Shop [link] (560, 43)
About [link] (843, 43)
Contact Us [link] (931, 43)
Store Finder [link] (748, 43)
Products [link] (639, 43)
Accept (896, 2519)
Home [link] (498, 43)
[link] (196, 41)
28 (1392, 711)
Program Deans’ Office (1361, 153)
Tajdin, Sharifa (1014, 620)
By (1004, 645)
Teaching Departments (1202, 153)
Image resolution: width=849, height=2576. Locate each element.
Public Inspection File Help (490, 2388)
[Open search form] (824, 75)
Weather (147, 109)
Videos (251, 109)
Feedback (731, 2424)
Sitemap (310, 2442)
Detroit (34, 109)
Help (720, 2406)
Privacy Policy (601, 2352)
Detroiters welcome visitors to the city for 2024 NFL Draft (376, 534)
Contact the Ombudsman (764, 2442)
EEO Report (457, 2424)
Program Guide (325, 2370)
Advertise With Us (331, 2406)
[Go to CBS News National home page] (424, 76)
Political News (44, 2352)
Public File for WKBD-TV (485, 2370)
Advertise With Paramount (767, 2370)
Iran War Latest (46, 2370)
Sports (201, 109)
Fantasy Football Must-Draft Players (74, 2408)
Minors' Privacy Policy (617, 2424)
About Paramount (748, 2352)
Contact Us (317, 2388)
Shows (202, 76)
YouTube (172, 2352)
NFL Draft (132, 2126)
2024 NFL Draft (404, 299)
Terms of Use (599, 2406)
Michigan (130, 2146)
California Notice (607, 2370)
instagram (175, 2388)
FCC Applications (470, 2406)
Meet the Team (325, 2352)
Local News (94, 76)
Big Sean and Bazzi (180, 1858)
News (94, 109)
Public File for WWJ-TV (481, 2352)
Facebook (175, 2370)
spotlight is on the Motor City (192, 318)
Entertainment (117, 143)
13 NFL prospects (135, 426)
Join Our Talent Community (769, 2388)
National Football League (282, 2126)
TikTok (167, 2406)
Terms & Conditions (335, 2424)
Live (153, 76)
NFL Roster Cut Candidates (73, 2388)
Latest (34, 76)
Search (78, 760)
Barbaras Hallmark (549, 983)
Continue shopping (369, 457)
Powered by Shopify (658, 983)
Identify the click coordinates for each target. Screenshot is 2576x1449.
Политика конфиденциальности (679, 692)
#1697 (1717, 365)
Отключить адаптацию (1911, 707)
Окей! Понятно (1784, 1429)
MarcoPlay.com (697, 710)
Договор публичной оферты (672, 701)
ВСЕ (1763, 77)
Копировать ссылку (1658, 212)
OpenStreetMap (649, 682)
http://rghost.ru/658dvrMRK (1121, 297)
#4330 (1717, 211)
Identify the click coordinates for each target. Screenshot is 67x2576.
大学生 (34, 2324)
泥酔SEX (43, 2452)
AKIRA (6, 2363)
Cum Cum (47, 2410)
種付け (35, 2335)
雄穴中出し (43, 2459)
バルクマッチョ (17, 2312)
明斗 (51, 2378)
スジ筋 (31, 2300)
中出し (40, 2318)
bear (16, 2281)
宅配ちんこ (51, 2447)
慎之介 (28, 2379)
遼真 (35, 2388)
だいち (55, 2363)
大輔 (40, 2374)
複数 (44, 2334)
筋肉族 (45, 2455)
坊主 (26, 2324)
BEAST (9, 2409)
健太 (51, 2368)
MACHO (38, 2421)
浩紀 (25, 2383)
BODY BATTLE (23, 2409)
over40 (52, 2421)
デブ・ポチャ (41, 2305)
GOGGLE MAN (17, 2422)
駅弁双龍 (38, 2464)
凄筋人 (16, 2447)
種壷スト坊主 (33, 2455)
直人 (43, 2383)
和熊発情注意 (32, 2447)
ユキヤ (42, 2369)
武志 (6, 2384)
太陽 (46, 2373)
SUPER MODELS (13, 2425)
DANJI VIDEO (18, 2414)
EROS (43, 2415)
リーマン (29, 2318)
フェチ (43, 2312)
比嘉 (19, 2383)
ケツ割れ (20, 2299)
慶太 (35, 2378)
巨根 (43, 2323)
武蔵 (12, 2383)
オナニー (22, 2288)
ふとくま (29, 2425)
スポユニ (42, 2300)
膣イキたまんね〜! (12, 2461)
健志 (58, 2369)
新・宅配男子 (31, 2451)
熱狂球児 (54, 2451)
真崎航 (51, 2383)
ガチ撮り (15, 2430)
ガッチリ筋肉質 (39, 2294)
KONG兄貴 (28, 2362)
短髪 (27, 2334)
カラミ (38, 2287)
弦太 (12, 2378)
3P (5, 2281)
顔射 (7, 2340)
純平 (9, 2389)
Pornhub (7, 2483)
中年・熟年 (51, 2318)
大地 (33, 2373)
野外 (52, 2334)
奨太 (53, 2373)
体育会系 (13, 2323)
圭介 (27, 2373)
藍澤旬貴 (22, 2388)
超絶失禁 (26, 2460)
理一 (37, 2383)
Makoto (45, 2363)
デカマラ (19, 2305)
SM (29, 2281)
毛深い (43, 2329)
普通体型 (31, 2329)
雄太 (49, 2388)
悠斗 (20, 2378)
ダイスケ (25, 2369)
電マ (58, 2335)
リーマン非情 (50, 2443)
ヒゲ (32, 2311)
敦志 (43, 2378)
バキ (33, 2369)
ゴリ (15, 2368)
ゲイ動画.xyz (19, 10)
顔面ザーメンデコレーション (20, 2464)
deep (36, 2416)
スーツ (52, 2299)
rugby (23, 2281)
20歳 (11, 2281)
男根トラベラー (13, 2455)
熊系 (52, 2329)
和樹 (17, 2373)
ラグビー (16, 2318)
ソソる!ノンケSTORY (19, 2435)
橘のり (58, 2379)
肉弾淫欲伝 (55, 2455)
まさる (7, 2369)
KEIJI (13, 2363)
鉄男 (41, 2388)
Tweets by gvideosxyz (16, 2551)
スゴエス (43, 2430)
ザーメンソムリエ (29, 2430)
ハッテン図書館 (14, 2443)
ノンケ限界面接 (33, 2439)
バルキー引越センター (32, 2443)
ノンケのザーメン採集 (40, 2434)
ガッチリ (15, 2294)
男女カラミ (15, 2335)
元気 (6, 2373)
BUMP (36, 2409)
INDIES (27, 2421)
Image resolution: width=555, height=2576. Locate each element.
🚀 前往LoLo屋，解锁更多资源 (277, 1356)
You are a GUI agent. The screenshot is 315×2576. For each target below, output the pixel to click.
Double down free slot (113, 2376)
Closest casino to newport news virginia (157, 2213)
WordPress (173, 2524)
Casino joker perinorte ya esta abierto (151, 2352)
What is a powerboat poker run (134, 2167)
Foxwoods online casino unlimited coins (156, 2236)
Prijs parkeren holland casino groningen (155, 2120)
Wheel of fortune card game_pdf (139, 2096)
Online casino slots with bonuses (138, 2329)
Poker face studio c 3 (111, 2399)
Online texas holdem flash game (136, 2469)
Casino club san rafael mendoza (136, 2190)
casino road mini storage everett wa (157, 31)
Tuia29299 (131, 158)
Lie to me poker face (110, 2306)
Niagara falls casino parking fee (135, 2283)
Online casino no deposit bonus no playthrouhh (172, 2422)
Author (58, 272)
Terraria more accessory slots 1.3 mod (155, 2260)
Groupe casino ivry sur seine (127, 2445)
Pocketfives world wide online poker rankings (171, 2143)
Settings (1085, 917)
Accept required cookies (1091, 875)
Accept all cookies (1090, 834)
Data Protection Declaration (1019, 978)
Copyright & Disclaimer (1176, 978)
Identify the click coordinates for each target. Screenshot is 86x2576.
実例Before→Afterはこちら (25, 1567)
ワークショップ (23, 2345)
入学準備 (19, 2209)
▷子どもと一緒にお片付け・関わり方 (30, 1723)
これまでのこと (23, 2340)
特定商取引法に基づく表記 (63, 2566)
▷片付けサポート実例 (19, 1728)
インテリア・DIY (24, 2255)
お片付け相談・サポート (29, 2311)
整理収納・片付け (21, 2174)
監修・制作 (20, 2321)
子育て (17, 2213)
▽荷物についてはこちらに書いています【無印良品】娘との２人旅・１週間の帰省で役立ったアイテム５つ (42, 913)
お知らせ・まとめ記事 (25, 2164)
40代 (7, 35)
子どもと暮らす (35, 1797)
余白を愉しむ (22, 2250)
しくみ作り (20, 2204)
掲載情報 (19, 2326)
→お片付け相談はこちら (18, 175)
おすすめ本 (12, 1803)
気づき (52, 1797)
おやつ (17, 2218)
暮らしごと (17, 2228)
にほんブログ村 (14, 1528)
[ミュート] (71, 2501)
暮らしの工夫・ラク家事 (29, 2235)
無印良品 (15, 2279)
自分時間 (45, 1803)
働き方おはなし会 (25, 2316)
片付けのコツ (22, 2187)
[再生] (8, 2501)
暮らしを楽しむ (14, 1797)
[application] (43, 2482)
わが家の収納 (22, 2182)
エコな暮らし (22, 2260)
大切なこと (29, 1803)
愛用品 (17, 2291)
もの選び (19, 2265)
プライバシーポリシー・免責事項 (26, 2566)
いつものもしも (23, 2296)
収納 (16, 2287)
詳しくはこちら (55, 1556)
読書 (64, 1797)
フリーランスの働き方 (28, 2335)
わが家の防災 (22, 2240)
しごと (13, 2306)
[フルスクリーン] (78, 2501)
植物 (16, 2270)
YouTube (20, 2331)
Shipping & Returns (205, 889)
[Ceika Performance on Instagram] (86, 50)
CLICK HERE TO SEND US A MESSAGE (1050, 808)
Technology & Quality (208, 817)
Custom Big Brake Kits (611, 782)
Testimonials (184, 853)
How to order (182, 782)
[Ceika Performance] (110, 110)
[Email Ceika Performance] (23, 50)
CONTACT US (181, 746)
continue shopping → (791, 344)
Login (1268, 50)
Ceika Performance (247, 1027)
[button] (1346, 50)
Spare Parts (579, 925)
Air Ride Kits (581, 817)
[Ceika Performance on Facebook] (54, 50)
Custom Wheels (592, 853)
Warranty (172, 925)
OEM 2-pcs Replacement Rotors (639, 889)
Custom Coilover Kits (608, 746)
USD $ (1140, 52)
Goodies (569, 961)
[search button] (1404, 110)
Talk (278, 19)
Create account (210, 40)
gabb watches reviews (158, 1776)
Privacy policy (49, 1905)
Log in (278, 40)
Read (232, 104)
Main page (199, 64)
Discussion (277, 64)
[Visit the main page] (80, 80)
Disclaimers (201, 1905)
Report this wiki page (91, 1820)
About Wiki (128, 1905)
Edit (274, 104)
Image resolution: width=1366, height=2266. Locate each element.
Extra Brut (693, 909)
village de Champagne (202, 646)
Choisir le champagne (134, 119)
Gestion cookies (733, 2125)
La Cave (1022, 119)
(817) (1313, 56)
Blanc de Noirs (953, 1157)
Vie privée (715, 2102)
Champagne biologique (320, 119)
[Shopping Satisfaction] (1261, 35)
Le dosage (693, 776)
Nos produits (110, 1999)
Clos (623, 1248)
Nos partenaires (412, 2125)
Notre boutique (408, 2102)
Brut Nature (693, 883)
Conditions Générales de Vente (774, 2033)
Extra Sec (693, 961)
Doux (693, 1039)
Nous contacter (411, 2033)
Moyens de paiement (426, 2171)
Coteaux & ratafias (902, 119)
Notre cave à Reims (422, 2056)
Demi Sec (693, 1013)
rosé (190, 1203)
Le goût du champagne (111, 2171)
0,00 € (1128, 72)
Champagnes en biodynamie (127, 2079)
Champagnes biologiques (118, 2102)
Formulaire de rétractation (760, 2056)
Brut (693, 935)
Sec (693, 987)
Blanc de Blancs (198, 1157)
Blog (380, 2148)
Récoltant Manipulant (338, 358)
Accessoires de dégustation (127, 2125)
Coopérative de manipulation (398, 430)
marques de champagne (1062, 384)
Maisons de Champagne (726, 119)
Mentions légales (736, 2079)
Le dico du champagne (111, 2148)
_ _ _
(EXERCISE DESCRIPTION): Across the whole listing above, report each line that includes "File".

(WRITTEN SOLUTION):
Public Inspection File Help (490, 2388)
Public File for WKBD-TV (485, 2370)
Public File for WWJ-TV (481, 2352)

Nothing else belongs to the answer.